Since activin A is the main pathogenic factor in FOP, we hypothesized that the levels of blood activin A may be increased in FOP patients. However, to our surprise, there were no significant differences in serum activin A concentrations between FOP patients and healthy control subjects, or between FOP patients with flare-up and those in remission. This suggests that blood activin A might not be the major pathogenic factor of FOP or a biomarker of flare-up in FOP patients. Activin A is a member of the TGF-β superfamily, which acts both in autocrine and paracrine manners as a hormone [25, 26]. Activin A regulates a host of important physiological and pathological processes locally and systemically, including immune and inflammatory responses, wound healing and fibrosis [27‐31]. The serum concentration of activin A rapidly increases during inflammation. Activin A produced by inflammatory macrophages and other activated immune cells stimulates the release of inflammatory cytokines, such as tumour necrosis factor(TNF) and interleukin-1β(IL-1β), and promotes the recruitment of mast cells [29, 32‐35]. Although the levels of blood activin A were significantly increased in other inflammatory diseases [36‐38], this result was not observed in this FOP study. Activin A is expressed in many types of cells and tissues in human, such as endocrine cells of stomach, duodenum and pancreas [39], gallbladder [40] and kidney [41], etc., therefore, the local fluctuation of activin A expression does not necessarily change the blood level of activin A. Activin A can not only amplify dysregulated BMP pathway signalling through SMAD1/5/8 to induce endochondral bone formation of FOP, but also enhance the chondrogenic differentiation of progenitor cells through SMAD2/3 and promote injury-induced endochondral HO [17, 42]. The inhibition of activin A using antibodies could block HO in both FOP and acquired HO [9, 10, 42]. It is speculated that activin A plays a role in local FOP lesions in a paracrine or autocrine manner. It remains to be explored how activin A is expressed in local lesions upon injury and in spontaneous inflammation and whether local activin A can determine the pathological stages of FOP.

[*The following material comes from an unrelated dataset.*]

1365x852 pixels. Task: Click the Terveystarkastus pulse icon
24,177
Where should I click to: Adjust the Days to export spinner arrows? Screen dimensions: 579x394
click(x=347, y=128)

It is well known that FOP results from mutations in the intracellular domain of ACVR1, which displays neofunctional responses to activin A and is hyperactive to BMPs [9, 10, 19]. Hatsell et al. [9] generated HEK293/BRE-Luc reporter lines stably expressing either ACVR1 or ACVR1^R206H and tested their responses to a panel of ligands belonging to the BMP and TGF-β families. ACVR1^R206H displayed increased signalling in response to BMP4, whereas the response to BMP6 remained unchanged. In addition, Hino et al. [10] generated induced mesenchymal stromal cells from FOP patient-derived induced pluripotent stem cells (FOP-iMSCs) and mutation-rescued FOP-iMSCs (resFOP-iMSCs). These cells were transfected with a BMP-specific luciferase reporter construct and treated with TGF-β superfamily ligands. The results showed that several BMP ligands, such as BMP6, BMP7 and BMP4, induced higher luminescence in FOP-iMSCs than in resFOP-iMSCs. Culbert presented that BMP4 enhanced chondrogenesis of ALK2^R206H/+ cells in vitro coupled with their induction of robust heterotopic endochondral ossification in vivo [22]. Importantly, BMP4 is highly expressed in injured muscle tissue and in inflammatory and fibroproliferative cells from early human FOP lesions [15, 43]. In addition, BMP6, as the natural ligand of ACVR1, could induce chondrogenesis through pSMAD1/5/8 [42]. ACVR1^R206H shows a higher sensitivity towards BMP6 than ACVR1^WT in vitro [19]. However, we found that there were no significant increases in serum BMP4 and BMP6 concentrations in FOP patients either in remission or in flare-up. These results suggest that blood BMP4 and BMP6 may not be pathogenic factors of FOP or biomarkers of flare-up in FOP patients.

In conclusion, this study compared the serum activin A, BMP4 and BMP6 levels between FOP patients (either in flare-up or in remission) and healthy control subjects. To our knowledge, this is the first report of such results. There were no significant changes in the serum levels of activin A, BMP4 or BMP6 in FOP patients, whether during periods of flare-up or during remission. Serum activin A, BMP4 and BMP6 may not be the causes of FOP flare-up and may not be used as potential biomarkers for FOP flare-up.